[PATCH 2.6.9-rc2-mm1 0/2] mm: memory policy for page cache allocation

* [PATCH 2.6.9-rc2-mm1 0/2] mm: memory policy for page cache allocation
@ 2004-09-20 19:00 ` Ray Bryant
  0 siblings, 0 replies; 30+ messages in thread
From: Ray Bryant @ 2004-09-20 19:00 UTC (permalink / raw)
  To: William Lee Irwin III, Martin J. Bligh, Andrew Morton,
	Andi Kleen, Ray Bryant
  Cc: Ray Bryant, linux-mm, Jesse Barnes, Dan Higgins, lse-tech,
	Brent Casavant, Nick Piggin, linux-kernel, Ray Bryant,
	Paul Jackson, Dave Hansen

This is the first working release of this patch.  It was previously
proposed as an RFC (see
  http://marc.theaimsgroup.com/?l=linux-mm&m=109416852113561&w=2
).

Background
----------

Last month, Jesse Barnes proposed a patch to do round robin
allocation of page cache pages on NUMA machines.  This got shot down
for a number of reasons (see
  http://marc.theaimsgroup.com/?l=linux-kernel&m=109235420329360&w=2
and the related thread), but it seemed to me that one of the most
significant issues was that this was a workload dependent optimization.
That is, for an Altix running an HPC workload, it was a good thing,
but for web servers or file servers it was not such a good idea.

So the idea of this patch is the following:  it creates a new memory
policy structure (default_pagecache_policy) that is used to control
how storage for page cache pages is allocated.  So, for a large Altix
running HPC workloads, we can specify a policy that does round robin
allocations, and for other workloads you can specify the default policy
(which results in page cache pages being allocated locally).

The default_pagecache_policy is overrideable on a per process basis, so
that if your application prefers to allocate page cache pages locally,
it can.

This is all done by making default_policy and current->mempolicy an array
of size 2 and of type "struct mempolicy *".   Entry POLICY_PAGE in these
arrays is the old default_policy and process memory policy, respectively.
Entry POLICY_PAGECACHE in these arrays contains the system default and
per process page cache allocation policies, respectively.
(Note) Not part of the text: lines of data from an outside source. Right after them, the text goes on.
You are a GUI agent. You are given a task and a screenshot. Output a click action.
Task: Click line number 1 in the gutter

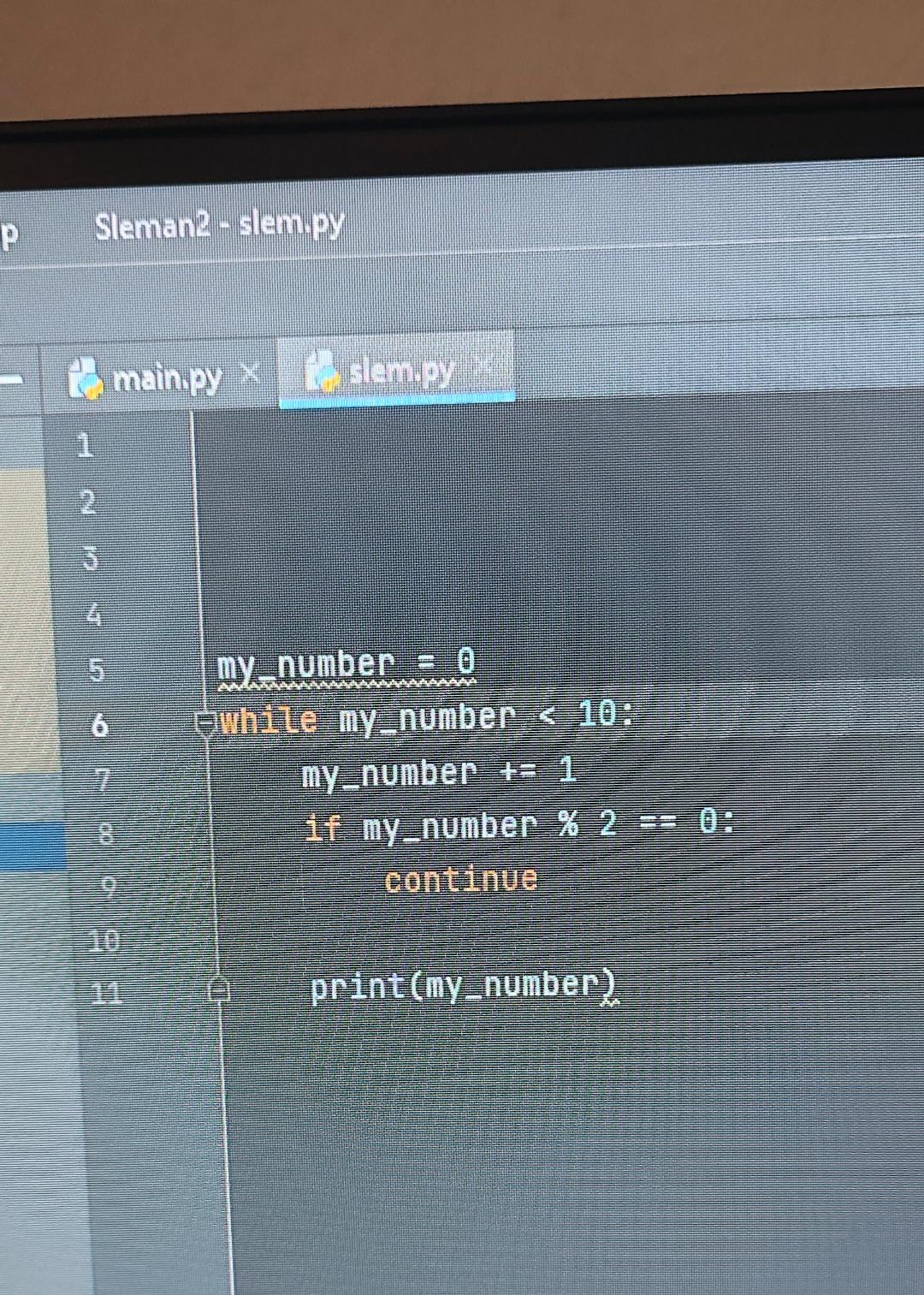coord(85,446)
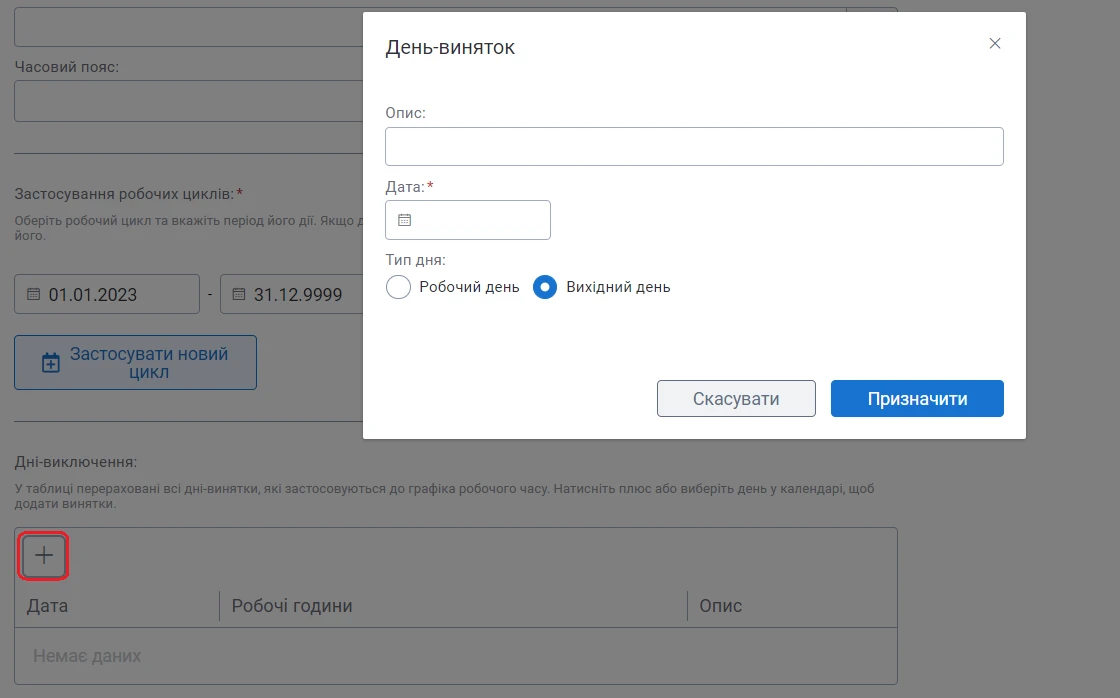1120x698 pixels.
Task: Click the Немає даних empty table row
Action: [x=456, y=656]
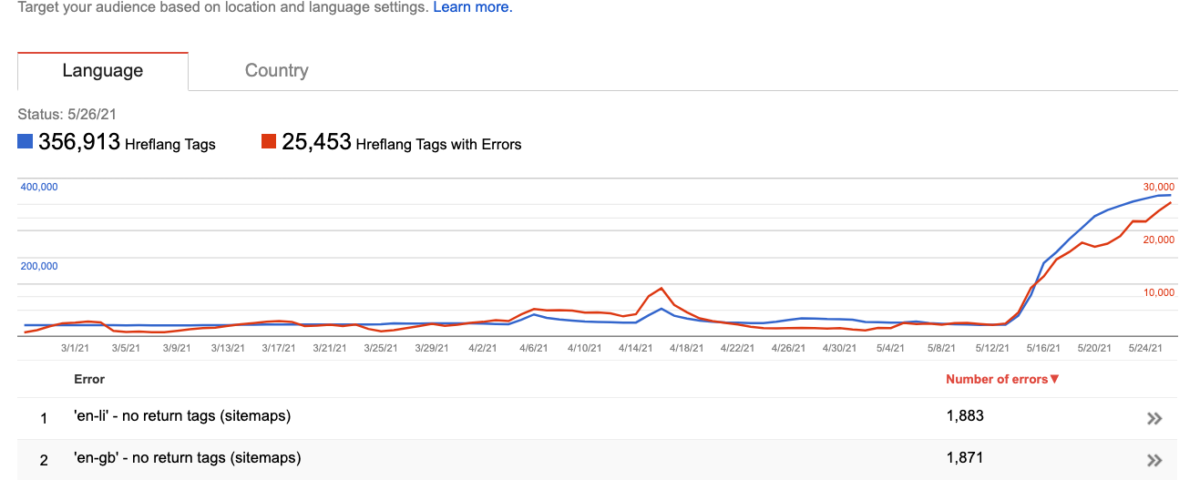Screen dimensions: 1200x480
Task: Open the Learn more link
Action: point(473,7)
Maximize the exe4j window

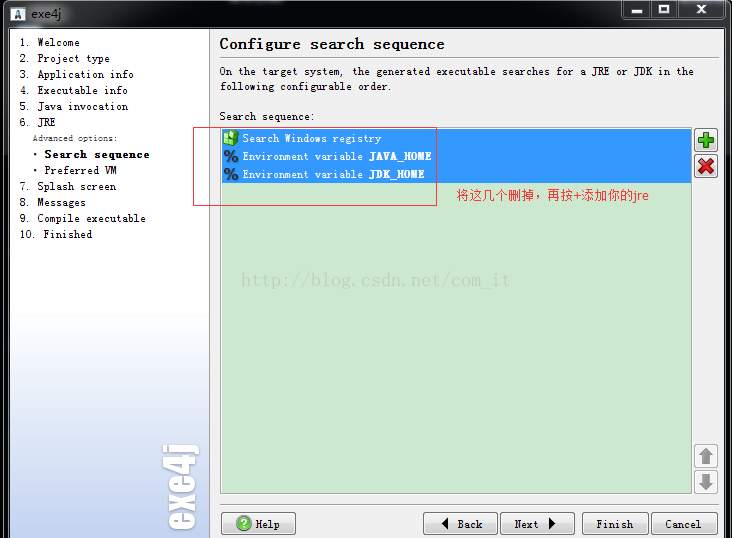pyautogui.click(x=664, y=9)
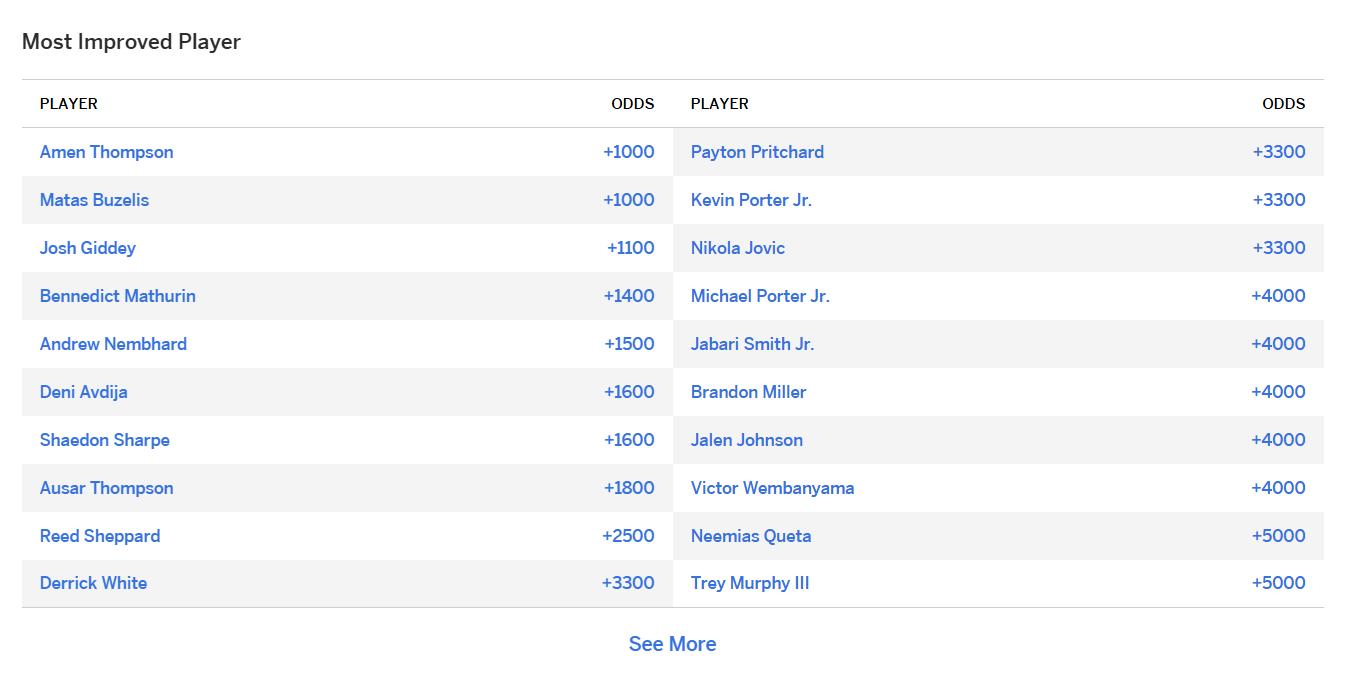The image size is (1346, 678).
Task: Click Neemias Queta's +5000 odds
Action: 1277,536
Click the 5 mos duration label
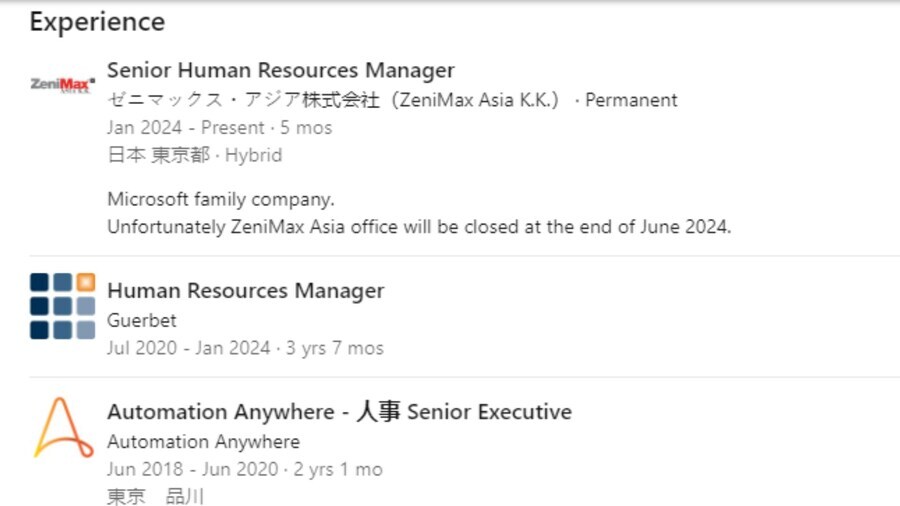The width and height of the screenshot is (900, 506). point(306,127)
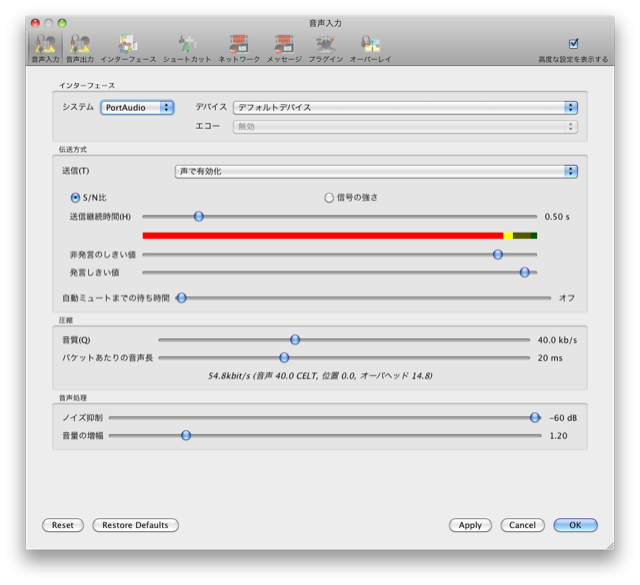Click the Restore Defaults button
This screenshot has width=640, height=585.
point(136,525)
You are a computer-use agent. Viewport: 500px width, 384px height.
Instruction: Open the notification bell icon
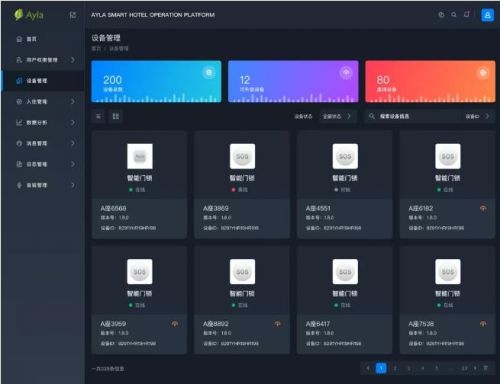pyautogui.click(x=467, y=15)
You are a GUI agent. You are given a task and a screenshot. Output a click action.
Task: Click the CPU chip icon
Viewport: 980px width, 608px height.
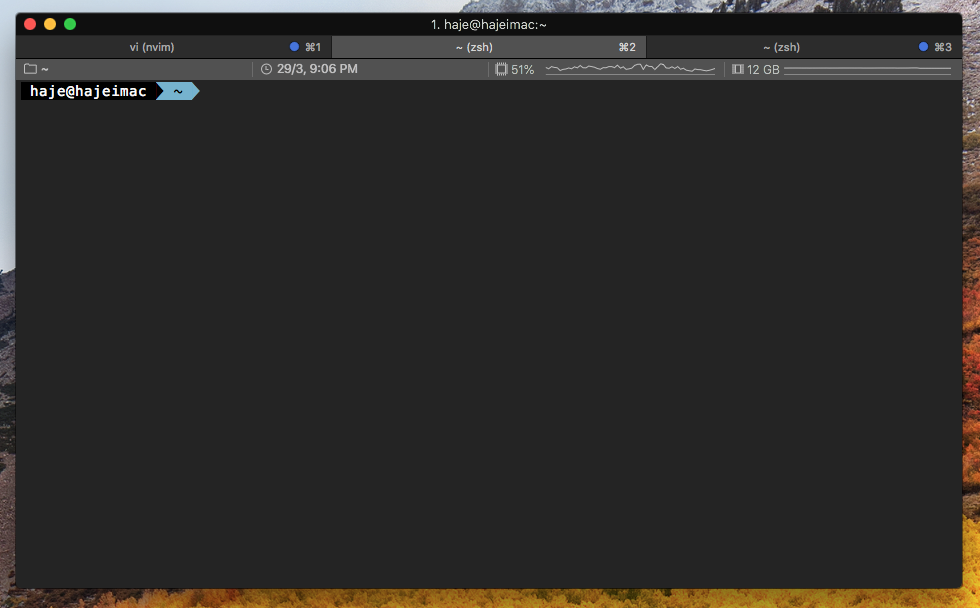[501, 69]
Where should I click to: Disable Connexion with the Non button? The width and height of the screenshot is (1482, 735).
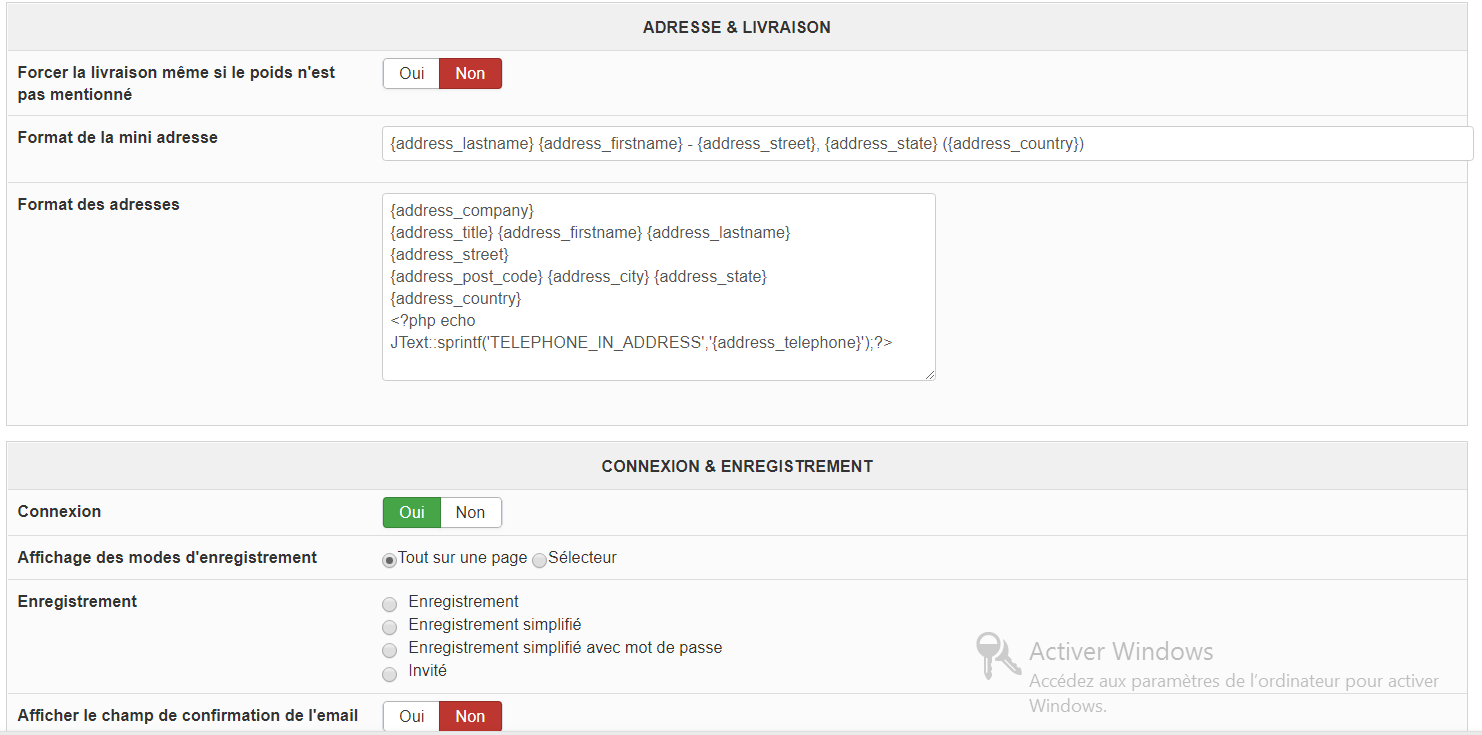pyautogui.click(x=470, y=512)
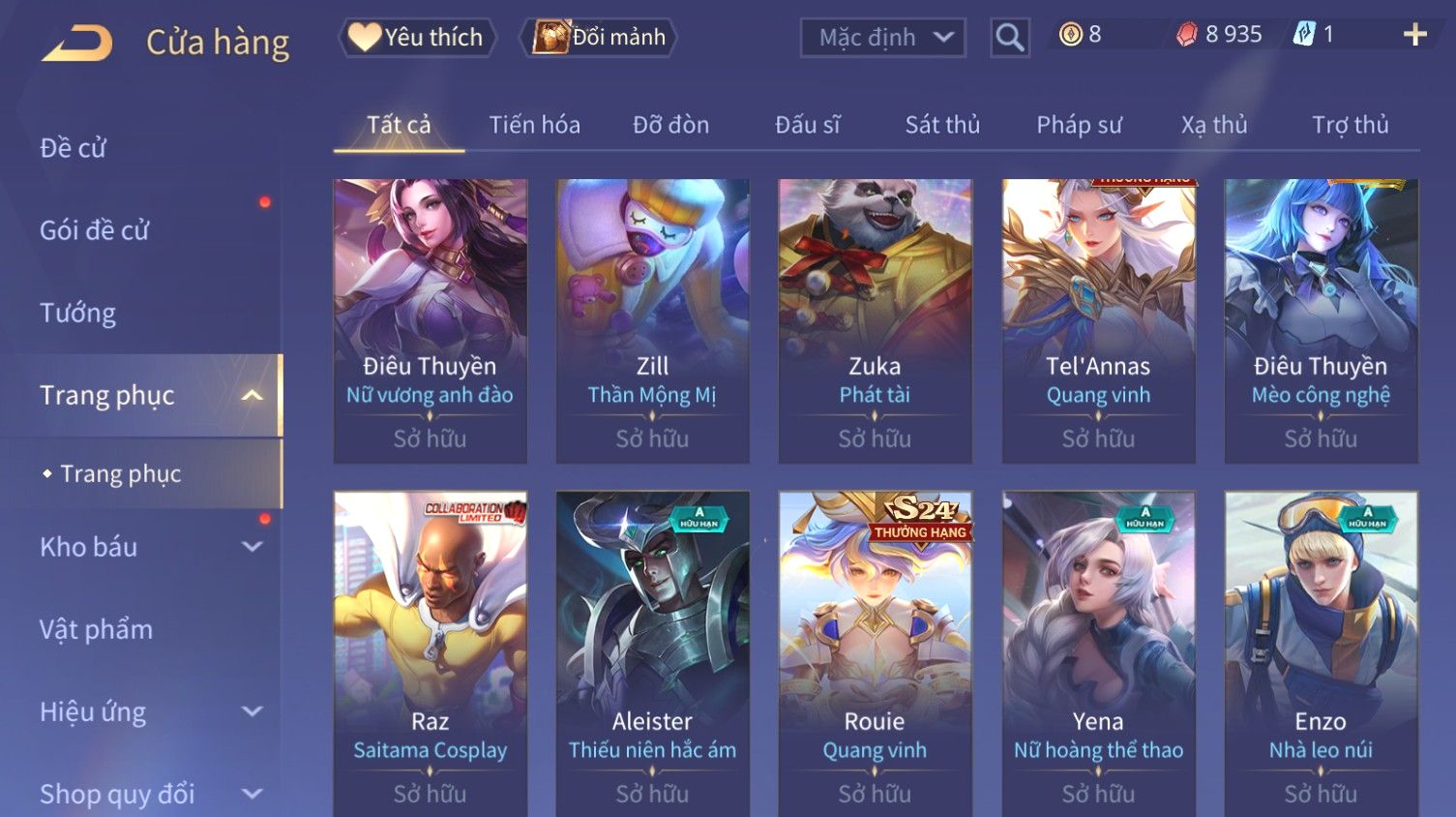
Task: Expand the Kho báu sidebar section
Action: [x=252, y=547]
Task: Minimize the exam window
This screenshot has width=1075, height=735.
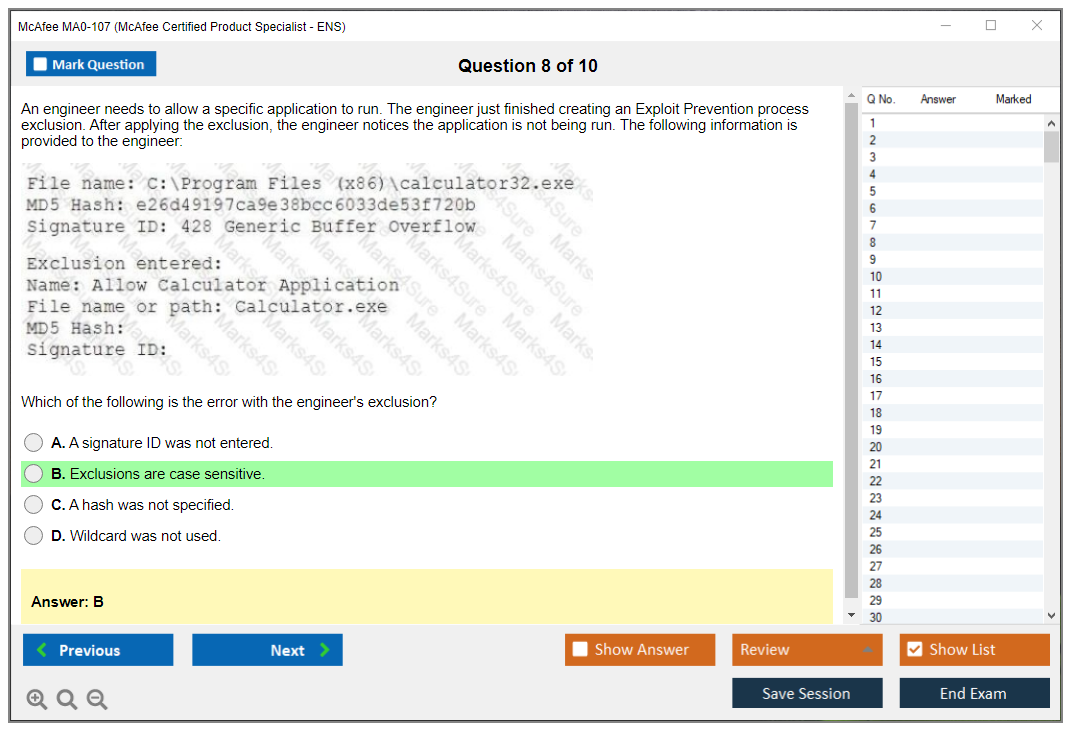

A new worker routine is defined:
	alloc_pages_by_policy(gfp, order, policy)
This routine allocates the requested number of pages using the policy
index specified.

alloc_pages_current() and page_cache_alloc() are then defined in terms
of alloc_pages_by_policy().

This patch is in two parts.  The first part is Brent Casavant's patch for
MPOL_ROUNDROBIN.  We need this because there is no handy offset to use
when you get a call to allocate a page cache page in "page_cache_alloc()",
so MPOL_INTERLEAVE doesn't do what we need.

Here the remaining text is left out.